Your task is to copy every line below that contains the word "column".

Collected data:
......

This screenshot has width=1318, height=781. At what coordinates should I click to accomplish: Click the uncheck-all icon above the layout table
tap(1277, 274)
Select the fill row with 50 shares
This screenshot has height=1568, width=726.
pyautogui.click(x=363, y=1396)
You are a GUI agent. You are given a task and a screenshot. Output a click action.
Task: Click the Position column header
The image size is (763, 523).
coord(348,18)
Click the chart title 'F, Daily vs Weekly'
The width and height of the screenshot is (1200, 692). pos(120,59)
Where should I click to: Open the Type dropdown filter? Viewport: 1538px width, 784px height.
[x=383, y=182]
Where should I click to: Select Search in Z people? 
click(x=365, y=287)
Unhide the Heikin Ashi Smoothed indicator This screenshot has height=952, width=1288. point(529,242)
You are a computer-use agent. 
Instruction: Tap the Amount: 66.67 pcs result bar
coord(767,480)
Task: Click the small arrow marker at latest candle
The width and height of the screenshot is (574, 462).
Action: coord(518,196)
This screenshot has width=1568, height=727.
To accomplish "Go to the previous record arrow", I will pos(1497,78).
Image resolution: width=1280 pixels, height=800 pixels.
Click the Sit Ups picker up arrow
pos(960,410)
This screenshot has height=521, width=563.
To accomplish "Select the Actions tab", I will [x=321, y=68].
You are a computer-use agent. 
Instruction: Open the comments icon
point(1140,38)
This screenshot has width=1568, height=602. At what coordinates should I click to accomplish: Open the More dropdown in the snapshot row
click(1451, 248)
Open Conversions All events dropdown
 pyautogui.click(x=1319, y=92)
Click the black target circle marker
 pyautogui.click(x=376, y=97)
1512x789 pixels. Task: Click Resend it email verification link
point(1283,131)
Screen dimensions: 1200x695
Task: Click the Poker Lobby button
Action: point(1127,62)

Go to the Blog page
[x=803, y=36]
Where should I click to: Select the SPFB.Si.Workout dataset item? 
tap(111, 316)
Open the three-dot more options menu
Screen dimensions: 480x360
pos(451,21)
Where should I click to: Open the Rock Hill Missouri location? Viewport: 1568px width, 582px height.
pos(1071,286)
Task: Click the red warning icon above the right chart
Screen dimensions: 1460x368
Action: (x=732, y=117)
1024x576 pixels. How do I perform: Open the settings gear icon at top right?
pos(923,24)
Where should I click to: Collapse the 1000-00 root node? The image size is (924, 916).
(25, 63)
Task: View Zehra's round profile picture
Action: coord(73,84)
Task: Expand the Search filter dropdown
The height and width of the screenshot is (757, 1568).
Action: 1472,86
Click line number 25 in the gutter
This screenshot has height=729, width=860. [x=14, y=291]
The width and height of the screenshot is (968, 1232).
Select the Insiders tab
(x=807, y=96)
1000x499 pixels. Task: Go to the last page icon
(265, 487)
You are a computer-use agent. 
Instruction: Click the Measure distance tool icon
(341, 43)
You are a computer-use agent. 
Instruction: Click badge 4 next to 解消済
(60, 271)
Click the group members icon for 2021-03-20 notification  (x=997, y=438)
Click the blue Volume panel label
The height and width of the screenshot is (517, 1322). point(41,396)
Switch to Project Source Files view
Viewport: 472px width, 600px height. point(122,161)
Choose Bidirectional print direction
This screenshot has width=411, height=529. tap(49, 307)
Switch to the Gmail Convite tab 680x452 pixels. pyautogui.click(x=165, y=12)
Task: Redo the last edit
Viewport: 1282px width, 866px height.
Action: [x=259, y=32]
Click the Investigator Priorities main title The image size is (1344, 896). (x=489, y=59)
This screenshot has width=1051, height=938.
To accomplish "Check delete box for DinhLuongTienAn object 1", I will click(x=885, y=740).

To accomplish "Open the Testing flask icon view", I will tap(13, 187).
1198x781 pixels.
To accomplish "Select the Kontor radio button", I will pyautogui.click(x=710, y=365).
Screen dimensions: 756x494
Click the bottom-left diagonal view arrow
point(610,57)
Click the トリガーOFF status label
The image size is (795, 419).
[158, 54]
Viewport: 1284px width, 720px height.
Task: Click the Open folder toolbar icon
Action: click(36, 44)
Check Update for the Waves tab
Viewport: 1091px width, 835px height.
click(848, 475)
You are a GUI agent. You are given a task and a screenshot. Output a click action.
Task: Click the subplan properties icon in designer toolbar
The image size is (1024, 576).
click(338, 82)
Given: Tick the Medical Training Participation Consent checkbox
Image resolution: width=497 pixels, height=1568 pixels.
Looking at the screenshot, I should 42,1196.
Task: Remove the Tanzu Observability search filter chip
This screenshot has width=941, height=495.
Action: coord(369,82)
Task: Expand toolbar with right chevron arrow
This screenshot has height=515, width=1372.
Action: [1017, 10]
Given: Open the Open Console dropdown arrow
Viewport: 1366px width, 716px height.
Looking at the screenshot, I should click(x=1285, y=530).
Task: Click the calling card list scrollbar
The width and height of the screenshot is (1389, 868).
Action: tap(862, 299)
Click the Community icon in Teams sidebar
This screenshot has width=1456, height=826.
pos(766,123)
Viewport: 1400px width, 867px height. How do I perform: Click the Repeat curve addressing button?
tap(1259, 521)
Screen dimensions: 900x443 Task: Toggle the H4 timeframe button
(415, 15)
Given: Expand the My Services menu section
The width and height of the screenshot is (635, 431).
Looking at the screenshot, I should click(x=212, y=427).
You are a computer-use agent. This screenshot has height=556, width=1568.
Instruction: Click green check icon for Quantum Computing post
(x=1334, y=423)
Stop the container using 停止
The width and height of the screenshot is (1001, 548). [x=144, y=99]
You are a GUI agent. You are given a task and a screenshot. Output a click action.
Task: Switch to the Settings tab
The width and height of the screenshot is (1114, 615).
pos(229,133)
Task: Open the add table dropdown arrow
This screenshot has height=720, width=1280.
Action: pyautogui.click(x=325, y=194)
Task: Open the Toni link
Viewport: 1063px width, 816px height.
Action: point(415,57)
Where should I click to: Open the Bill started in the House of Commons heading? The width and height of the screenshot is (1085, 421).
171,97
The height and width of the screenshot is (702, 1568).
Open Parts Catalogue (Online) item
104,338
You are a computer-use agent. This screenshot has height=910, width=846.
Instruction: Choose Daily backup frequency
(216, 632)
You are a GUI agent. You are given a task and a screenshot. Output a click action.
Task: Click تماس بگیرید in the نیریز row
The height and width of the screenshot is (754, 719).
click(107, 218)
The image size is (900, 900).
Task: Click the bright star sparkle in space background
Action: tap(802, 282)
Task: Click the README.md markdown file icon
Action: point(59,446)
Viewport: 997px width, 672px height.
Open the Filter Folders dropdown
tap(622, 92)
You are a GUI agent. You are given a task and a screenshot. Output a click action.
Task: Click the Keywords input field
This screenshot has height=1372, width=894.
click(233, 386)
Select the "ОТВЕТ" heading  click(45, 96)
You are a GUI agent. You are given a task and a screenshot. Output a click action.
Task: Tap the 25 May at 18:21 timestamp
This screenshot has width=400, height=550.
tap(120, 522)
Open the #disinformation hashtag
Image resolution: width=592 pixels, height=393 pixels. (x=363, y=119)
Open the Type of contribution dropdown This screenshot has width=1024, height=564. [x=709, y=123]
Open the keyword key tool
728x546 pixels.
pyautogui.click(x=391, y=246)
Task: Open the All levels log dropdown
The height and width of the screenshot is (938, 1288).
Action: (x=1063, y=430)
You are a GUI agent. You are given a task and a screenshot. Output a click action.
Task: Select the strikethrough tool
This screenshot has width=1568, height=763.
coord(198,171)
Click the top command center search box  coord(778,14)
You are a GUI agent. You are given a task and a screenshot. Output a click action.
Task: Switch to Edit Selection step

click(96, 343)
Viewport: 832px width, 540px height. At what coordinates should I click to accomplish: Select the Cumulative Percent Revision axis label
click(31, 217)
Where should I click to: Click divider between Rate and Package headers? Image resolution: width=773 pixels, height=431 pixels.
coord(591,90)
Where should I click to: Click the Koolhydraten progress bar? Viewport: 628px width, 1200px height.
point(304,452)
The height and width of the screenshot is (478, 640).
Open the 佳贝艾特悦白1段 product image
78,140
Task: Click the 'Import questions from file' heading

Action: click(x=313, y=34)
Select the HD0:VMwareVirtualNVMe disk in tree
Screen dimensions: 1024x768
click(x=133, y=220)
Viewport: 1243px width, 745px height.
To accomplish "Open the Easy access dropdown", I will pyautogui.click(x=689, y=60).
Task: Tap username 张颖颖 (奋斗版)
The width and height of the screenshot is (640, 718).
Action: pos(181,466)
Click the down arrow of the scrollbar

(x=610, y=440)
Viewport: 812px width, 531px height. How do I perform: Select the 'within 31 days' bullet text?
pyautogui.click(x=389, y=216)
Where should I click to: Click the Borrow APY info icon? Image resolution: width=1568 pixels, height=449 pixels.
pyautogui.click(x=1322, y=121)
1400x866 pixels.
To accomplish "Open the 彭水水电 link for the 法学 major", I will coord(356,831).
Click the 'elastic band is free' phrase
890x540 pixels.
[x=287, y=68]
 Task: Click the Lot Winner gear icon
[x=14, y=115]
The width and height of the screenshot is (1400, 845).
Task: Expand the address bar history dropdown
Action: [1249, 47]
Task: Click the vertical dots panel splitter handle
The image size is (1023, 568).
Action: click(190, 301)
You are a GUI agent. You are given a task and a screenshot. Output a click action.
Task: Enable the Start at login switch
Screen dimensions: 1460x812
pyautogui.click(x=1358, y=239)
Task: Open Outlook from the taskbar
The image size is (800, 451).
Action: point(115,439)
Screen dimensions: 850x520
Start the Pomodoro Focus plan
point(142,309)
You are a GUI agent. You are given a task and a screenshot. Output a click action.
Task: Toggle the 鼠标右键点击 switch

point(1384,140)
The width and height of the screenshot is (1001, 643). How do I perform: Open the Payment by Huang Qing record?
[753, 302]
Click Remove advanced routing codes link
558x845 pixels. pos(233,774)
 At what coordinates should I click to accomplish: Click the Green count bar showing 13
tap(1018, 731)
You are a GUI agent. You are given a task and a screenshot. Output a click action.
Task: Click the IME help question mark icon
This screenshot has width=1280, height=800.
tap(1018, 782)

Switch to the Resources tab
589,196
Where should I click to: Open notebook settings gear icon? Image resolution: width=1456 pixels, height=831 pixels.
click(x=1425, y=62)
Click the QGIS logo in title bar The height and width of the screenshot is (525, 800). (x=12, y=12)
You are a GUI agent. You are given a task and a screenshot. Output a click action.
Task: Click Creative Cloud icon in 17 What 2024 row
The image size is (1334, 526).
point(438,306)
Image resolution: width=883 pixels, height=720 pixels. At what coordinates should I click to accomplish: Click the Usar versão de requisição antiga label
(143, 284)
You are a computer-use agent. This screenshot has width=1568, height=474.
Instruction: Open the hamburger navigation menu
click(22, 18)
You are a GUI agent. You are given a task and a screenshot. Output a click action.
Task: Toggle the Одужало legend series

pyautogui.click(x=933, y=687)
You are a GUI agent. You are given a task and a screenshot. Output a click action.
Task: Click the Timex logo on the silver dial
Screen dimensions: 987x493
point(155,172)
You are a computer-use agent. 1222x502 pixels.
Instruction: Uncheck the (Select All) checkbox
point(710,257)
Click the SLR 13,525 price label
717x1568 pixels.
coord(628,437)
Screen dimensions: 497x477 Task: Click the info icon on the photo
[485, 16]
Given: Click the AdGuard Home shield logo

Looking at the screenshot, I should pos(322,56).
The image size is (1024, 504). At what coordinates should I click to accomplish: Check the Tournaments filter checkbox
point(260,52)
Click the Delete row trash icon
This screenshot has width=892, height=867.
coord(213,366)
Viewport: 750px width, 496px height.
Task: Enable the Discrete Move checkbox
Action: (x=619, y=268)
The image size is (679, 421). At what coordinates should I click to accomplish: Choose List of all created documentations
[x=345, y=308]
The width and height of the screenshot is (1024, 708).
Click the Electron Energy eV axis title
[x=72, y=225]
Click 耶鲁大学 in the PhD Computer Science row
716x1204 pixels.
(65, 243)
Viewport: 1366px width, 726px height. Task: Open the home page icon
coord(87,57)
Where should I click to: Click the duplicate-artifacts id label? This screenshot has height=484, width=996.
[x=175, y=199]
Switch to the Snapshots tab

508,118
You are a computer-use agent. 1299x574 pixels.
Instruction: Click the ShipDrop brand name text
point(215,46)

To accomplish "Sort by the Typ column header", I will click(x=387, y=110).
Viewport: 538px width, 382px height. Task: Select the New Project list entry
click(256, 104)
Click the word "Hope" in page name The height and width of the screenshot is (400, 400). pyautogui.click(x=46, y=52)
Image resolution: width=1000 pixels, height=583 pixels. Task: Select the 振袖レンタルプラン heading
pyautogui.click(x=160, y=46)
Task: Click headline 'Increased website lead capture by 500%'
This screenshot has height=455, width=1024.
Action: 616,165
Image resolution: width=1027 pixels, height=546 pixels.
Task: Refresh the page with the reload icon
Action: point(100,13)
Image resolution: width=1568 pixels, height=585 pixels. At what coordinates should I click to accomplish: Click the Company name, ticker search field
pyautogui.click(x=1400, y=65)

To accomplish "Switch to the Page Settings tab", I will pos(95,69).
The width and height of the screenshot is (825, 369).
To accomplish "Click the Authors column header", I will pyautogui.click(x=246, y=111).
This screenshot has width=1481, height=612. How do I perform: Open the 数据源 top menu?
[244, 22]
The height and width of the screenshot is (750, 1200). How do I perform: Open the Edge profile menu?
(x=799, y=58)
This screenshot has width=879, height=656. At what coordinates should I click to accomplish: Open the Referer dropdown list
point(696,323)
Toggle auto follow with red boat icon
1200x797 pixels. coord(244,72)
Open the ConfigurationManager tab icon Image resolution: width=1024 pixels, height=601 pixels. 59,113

......

**EXPECTED OUTPUT**
Task: Click the Position column header
To accomplish "Sort by the Typ column header", I will click(x=387, y=110).
To accomplish "Click the Authors column header", I will pyautogui.click(x=246, y=111).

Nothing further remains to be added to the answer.